Pourtant, la problématique des nanotechnologies, un peu comme pour les OGM, ne saurait se réduire aux dangers potentiels. Nous nous devons de penser aussi en termes de transformation sociale et de capacité d’autonomie que les collectivités humaines peuvent ou pourraient développer. Laissons parler Bill Joy, qui est pourtant loin d’être un obscurantiste passéiste opposé au progrès technique. Il est en effet le directeur de la société "Sun Microsystem", l’inventeur du langage informatique Java et a co-présidé la commission américaine sur l’avenir de la recherche sur les technologies de l’information. Dans un texte intitulé "Pourquoi le futur n’a pas besoin de nous"2 </SUP>, il écrit:

"Ce que nous redoutons, c’est une dérive rapide du genre humain vers une telle dépendance à l’égard de celles-ci (les machines, ndlr)*, dont, concrètement, il ne lui resterait plus d’autres choix que d’accepter en bloc les décisions. A mesure que la complexité de la société et des problèmes auxquels elle doit faire face iront croissant, et à mesure que les dispositifs deviendront plus ‘intelligents’, un nombre toujours plus grand de décisions leur seront confiées. La raison en est simple: on obtiendra de meilleurs résultats. On peut même imaginer qu’à terme, les prises de décisions nécessaires à la gestion du système atteindront un degré de complexité tel qu’elles échapperont aux capacités de l’intelligence humaine. Ce jour-là, les machines auront effectivement pris le contrôle. Les éteindre? Il n’en sera pas question. Etant donné notre degré de dépendance, ce serait un acte suicidaire.

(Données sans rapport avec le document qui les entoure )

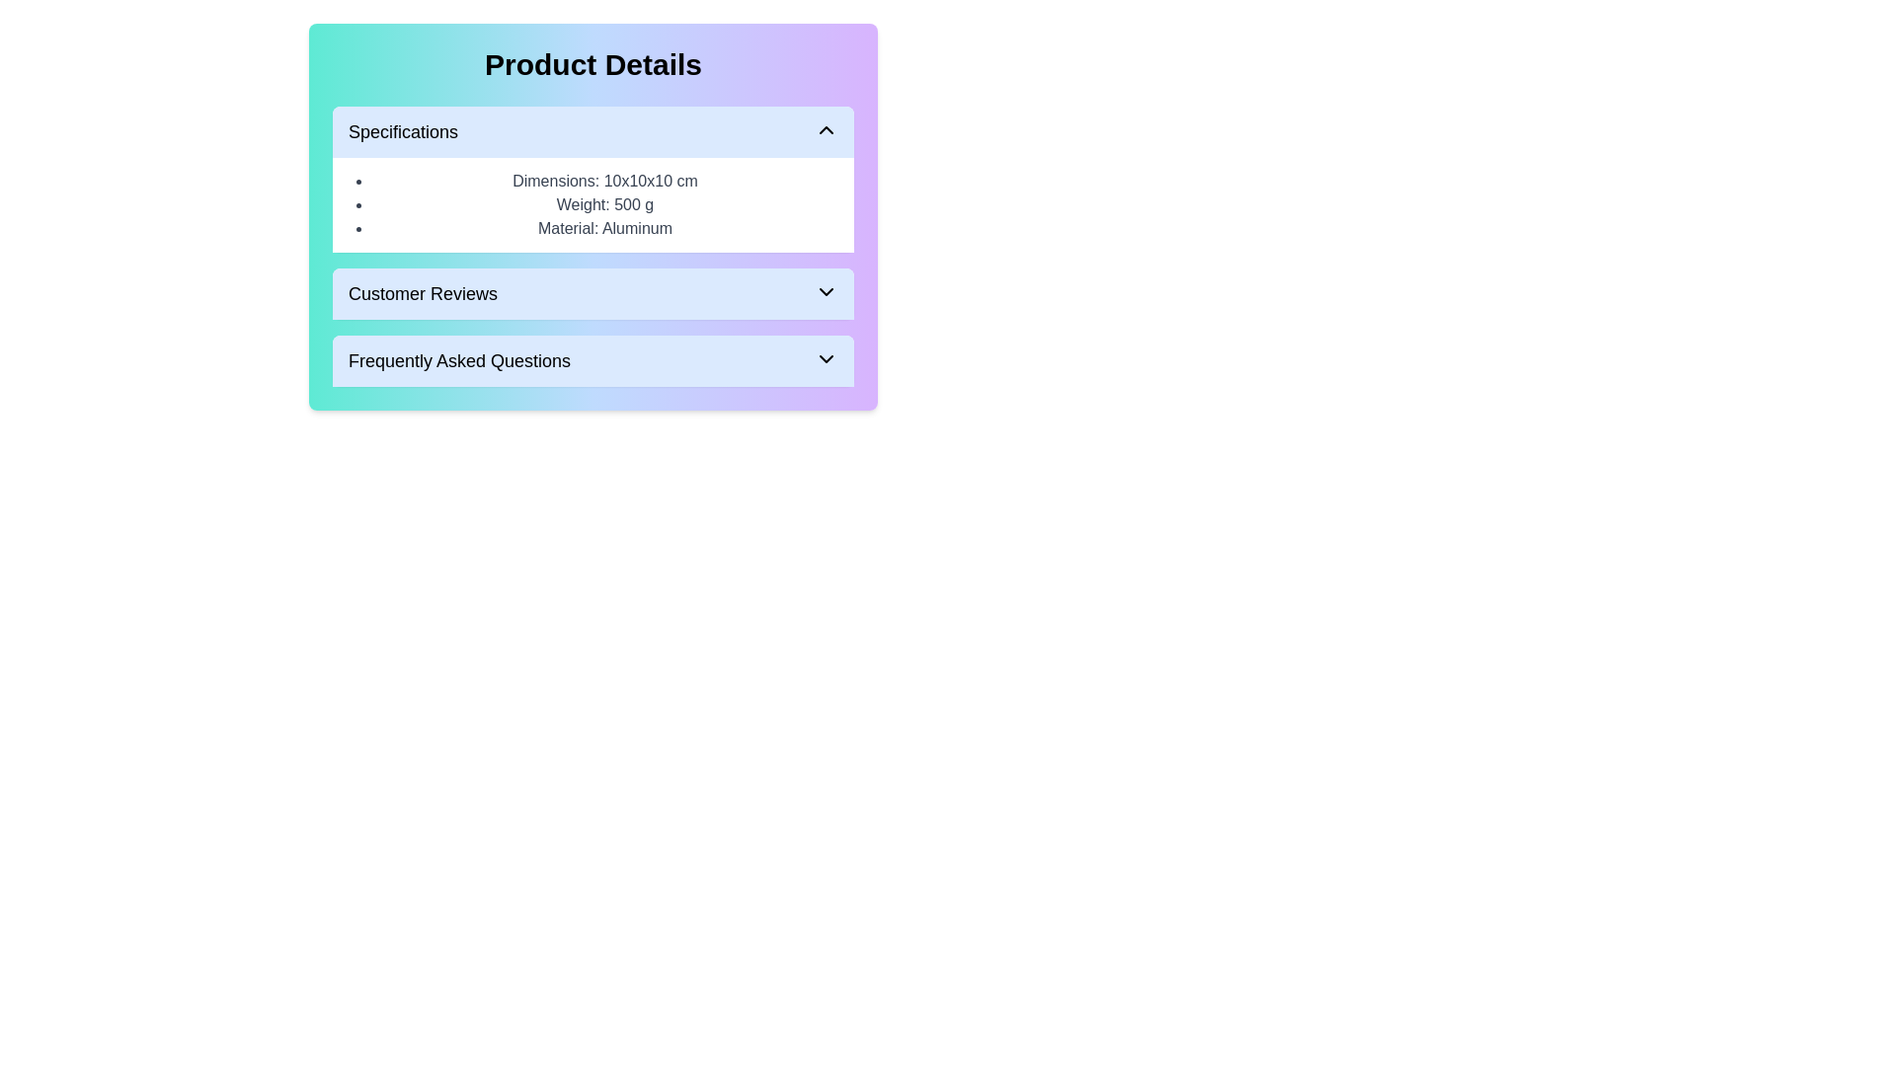 The width and height of the screenshot is (1896, 1066). Describe the element at coordinates (591, 216) in the screenshot. I see `the Information panel that displays key product details such as specifications, dimensions, weight, and material` at that location.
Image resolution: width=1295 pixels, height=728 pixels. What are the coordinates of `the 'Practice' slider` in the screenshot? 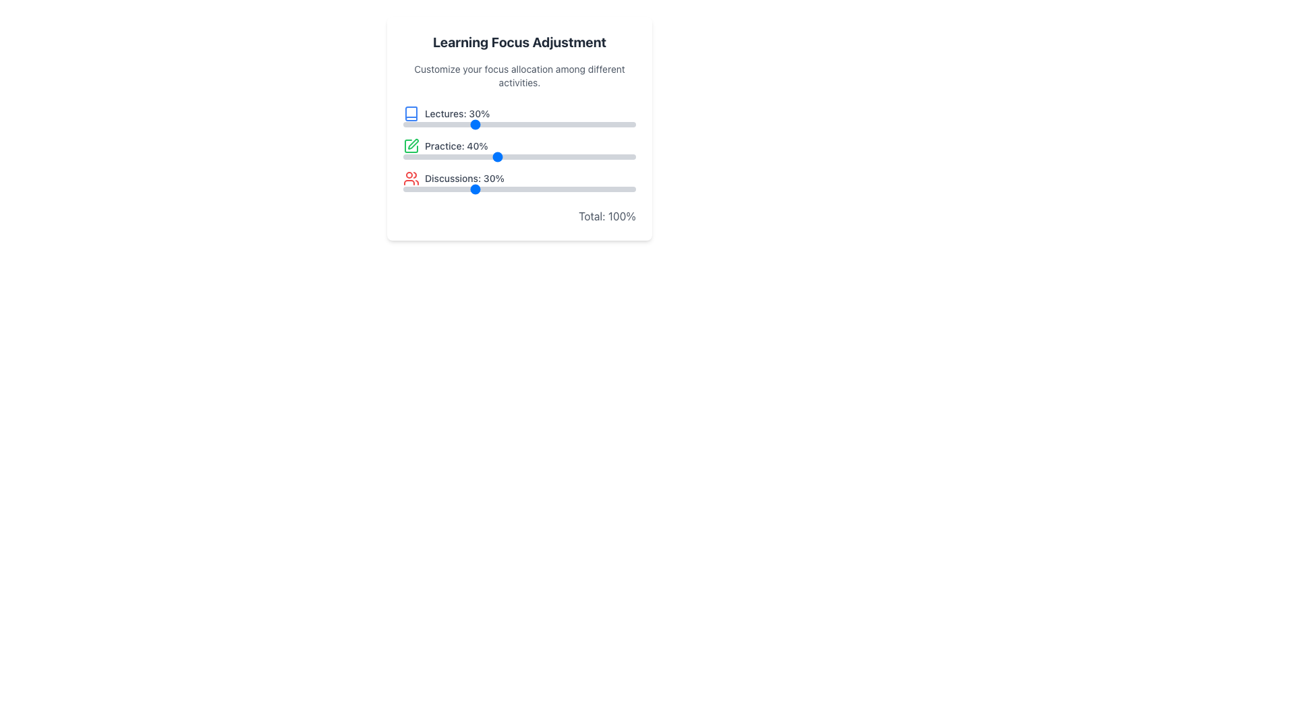 It's located at (602, 156).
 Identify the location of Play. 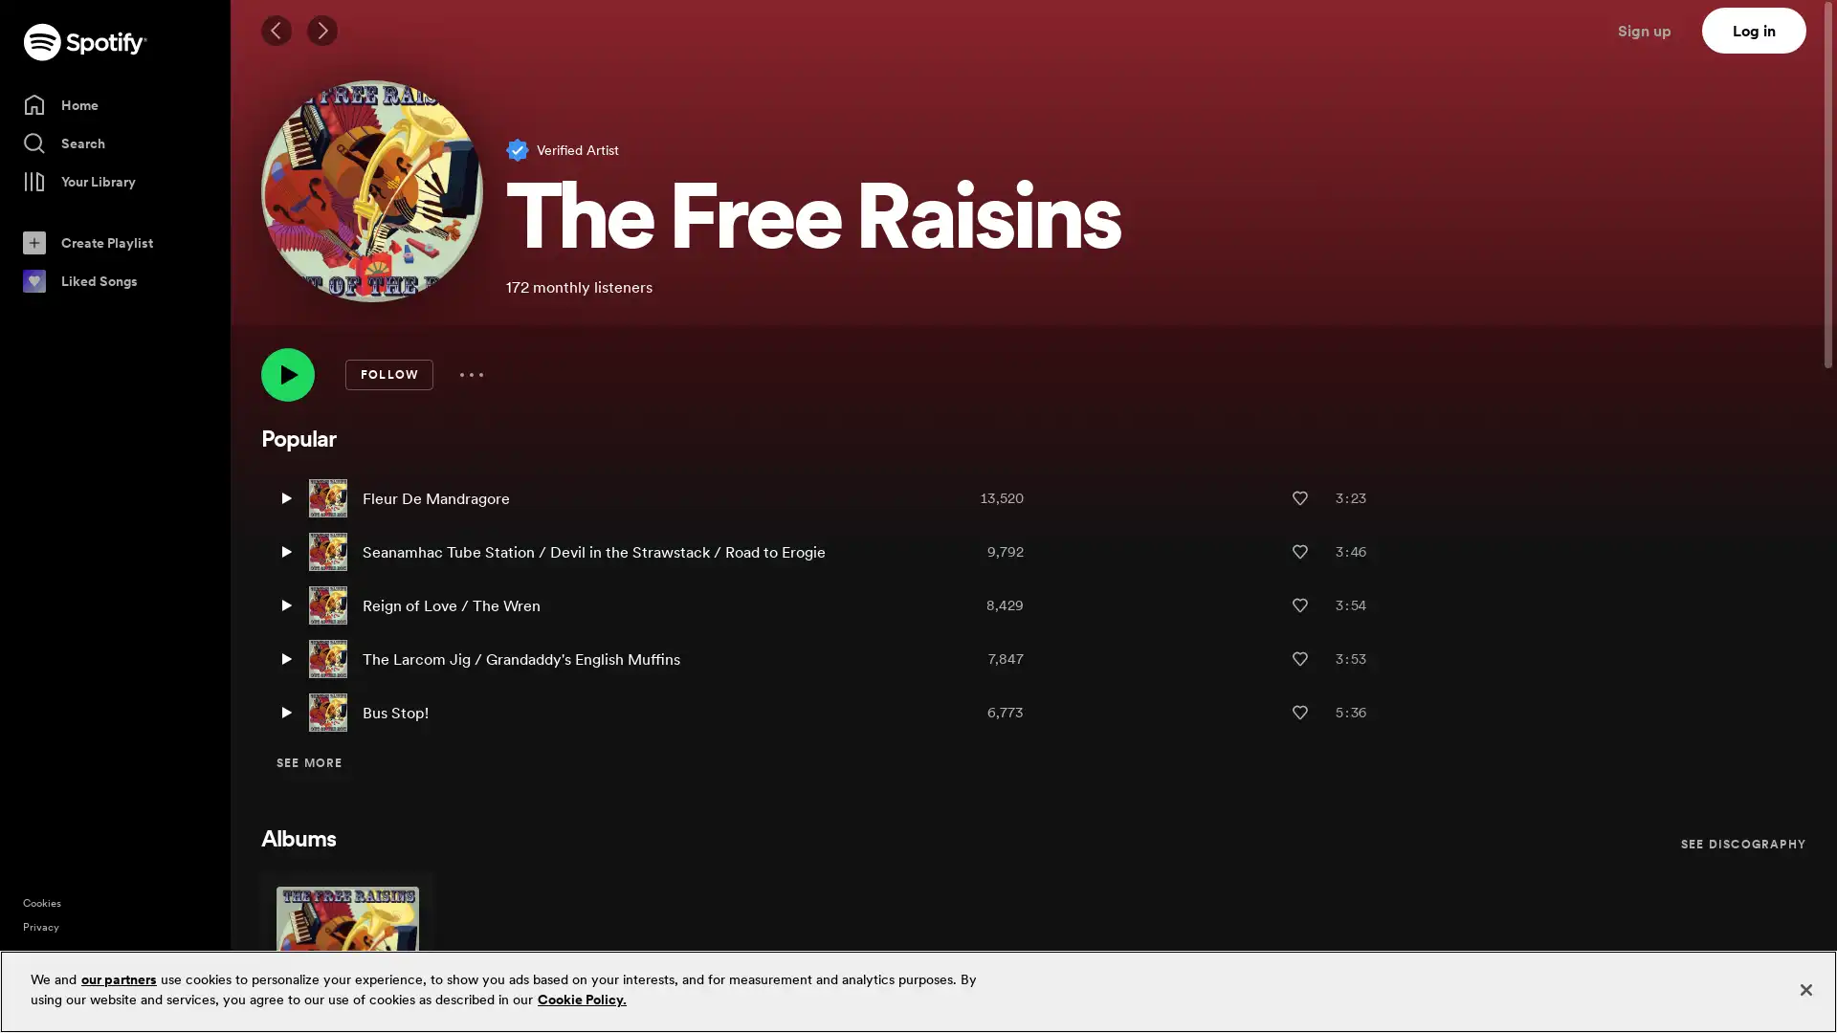
(287, 375).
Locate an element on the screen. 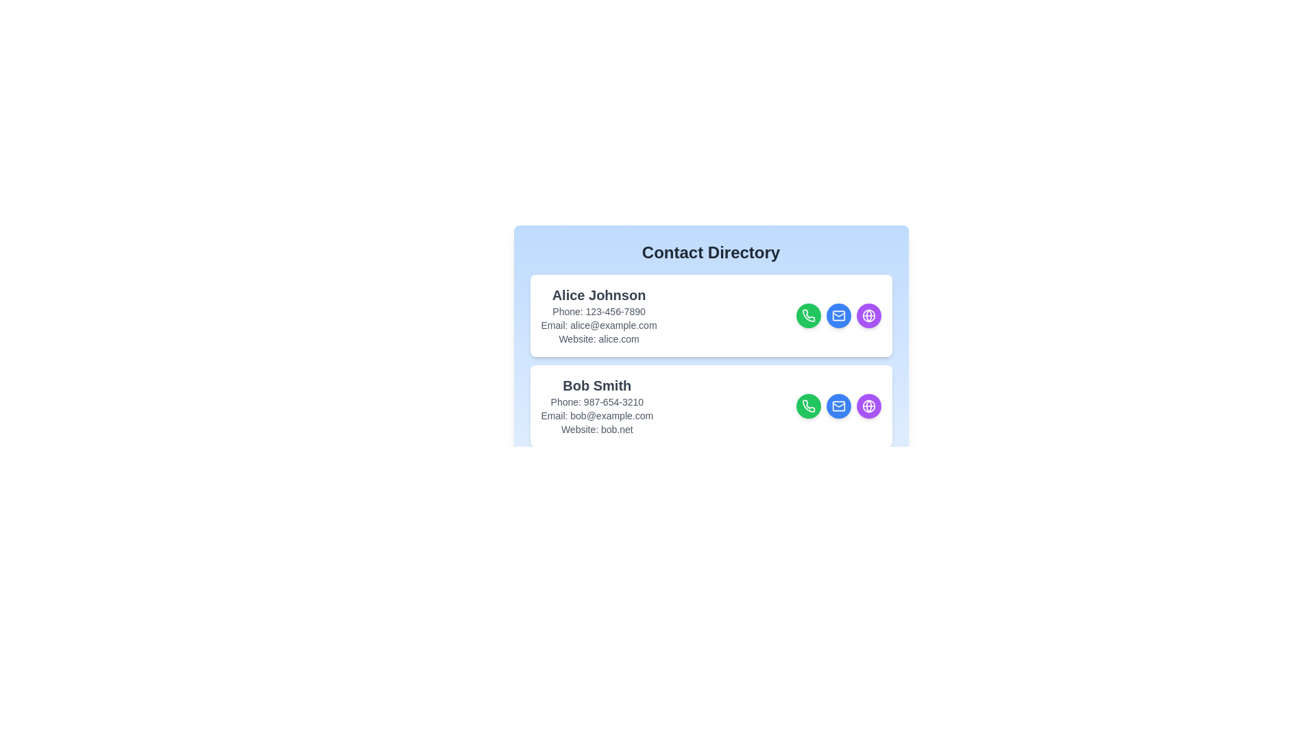  call button for the contact Alice Johnson is located at coordinates (808, 316).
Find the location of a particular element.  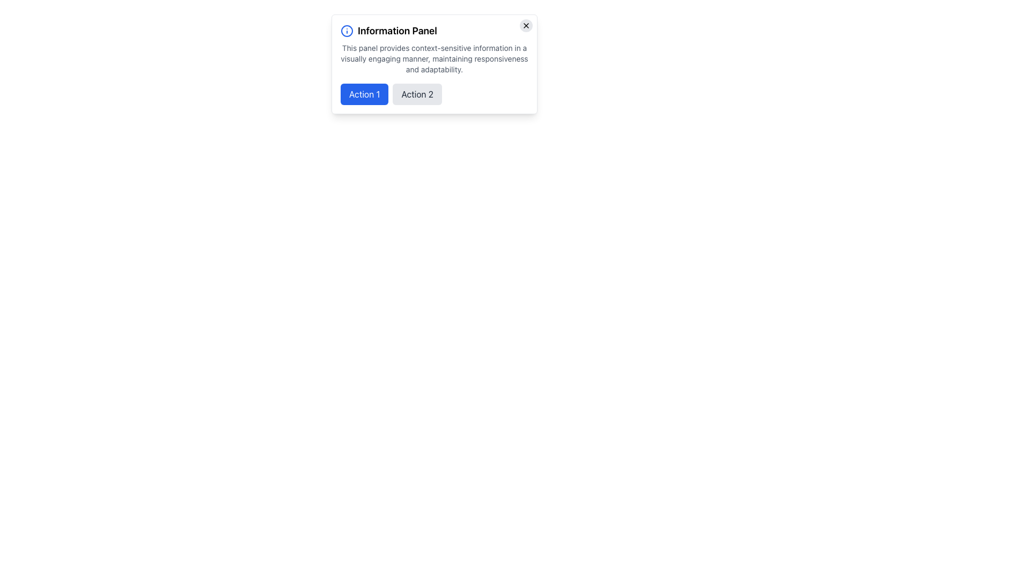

L’option alternative consisterait à asservir les machines au contrôle de l’homme. Si, dans une telle hypothèse, l’individu lambda conserve la maîtrise de certains appareils personnels tels que sa voiture ou son ordinateur, celle des systèmes de grande envergure devient le monopole d’une élite restreinte, comme c’est le cas aujourd’hui (…). Avec l’évolution des techniques, cette élite exercera sur les masses un contrôle renforcé."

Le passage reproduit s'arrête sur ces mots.